* _Collected data_:
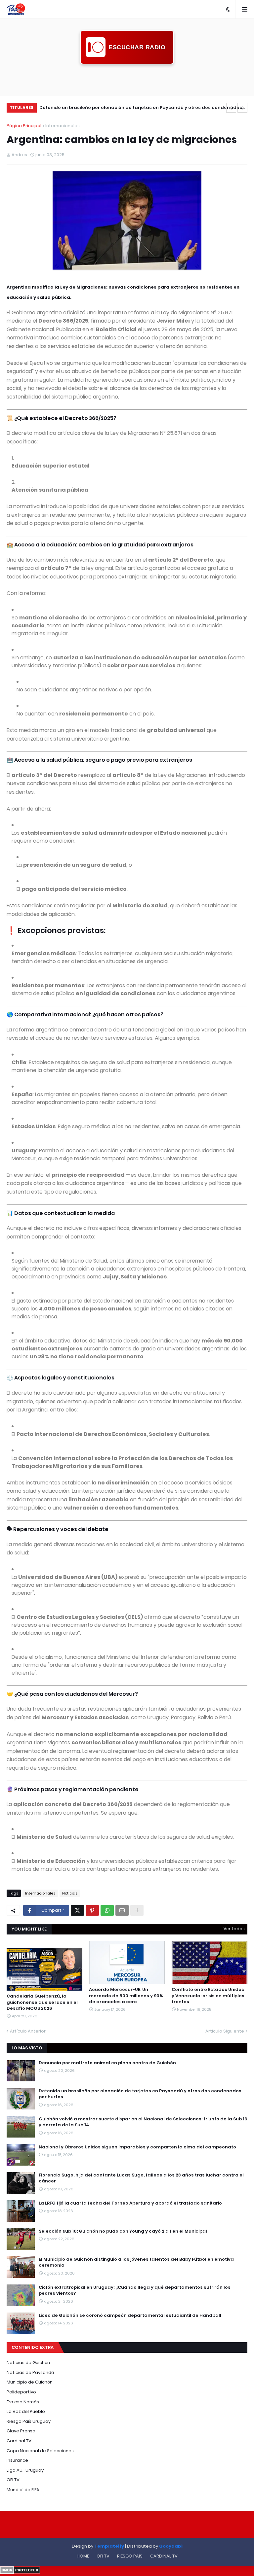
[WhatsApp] (107, 1910)
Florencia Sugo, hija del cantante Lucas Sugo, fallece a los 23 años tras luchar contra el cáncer (141, 2178)
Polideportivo (21, 2392)
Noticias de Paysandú (30, 2372)
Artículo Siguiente (224, 2031)
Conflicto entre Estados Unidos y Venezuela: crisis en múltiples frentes (208, 1995)
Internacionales (62, 125)
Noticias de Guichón (28, 2362)
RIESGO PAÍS (130, 2556)
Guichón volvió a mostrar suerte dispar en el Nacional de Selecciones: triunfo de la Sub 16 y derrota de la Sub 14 (140, 108)
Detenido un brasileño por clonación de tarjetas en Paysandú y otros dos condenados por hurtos (140, 2094)
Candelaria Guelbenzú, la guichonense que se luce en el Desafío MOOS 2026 (42, 2002)
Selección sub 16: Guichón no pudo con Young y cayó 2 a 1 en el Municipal (123, 2231)
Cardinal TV (19, 2441)
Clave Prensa (21, 2431)
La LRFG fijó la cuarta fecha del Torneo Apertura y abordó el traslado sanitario (130, 2203)
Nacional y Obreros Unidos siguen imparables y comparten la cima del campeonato (137, 2147)
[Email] (122, 1910)
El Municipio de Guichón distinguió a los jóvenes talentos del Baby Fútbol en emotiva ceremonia (136, 2262)
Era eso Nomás (23, 2402)
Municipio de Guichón (30, 2382)
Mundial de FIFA (23, 2490)
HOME (83, 2556)
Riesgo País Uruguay (29, 2421)
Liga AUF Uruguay (25, 2470)
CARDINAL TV (164, 2556)
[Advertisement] (127, 79)
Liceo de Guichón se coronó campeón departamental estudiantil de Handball (130, 2315)
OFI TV (13, 2480)
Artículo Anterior (28, 2031)
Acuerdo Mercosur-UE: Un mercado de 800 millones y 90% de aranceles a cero (126, 1995)
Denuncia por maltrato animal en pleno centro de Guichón (107, 2063)
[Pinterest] (92, 1910)
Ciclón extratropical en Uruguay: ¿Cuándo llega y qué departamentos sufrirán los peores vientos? (135, 2290)
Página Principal (24, 125)
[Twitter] (77, 1910)
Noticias (69, 1893)
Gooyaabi (171, 2546)
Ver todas (234, 1929)
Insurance (17, 2460)
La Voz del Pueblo (26, 2411)
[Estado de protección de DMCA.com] (20, 2572)
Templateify (109, 2546)
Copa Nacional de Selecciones (40, 2451)
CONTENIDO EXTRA (33, 2347)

* _Problem details_:
Each line of the data that includes "Unidos" should be copied.

* _Reply to the exercise_:
Conflicto entre Estados Unidos y Venezuela: crisis en múltiples frentes (208, 1995)
Nacional y Obreros Unidos siguen imparables y comparten la cima del campeonato (137, 2147)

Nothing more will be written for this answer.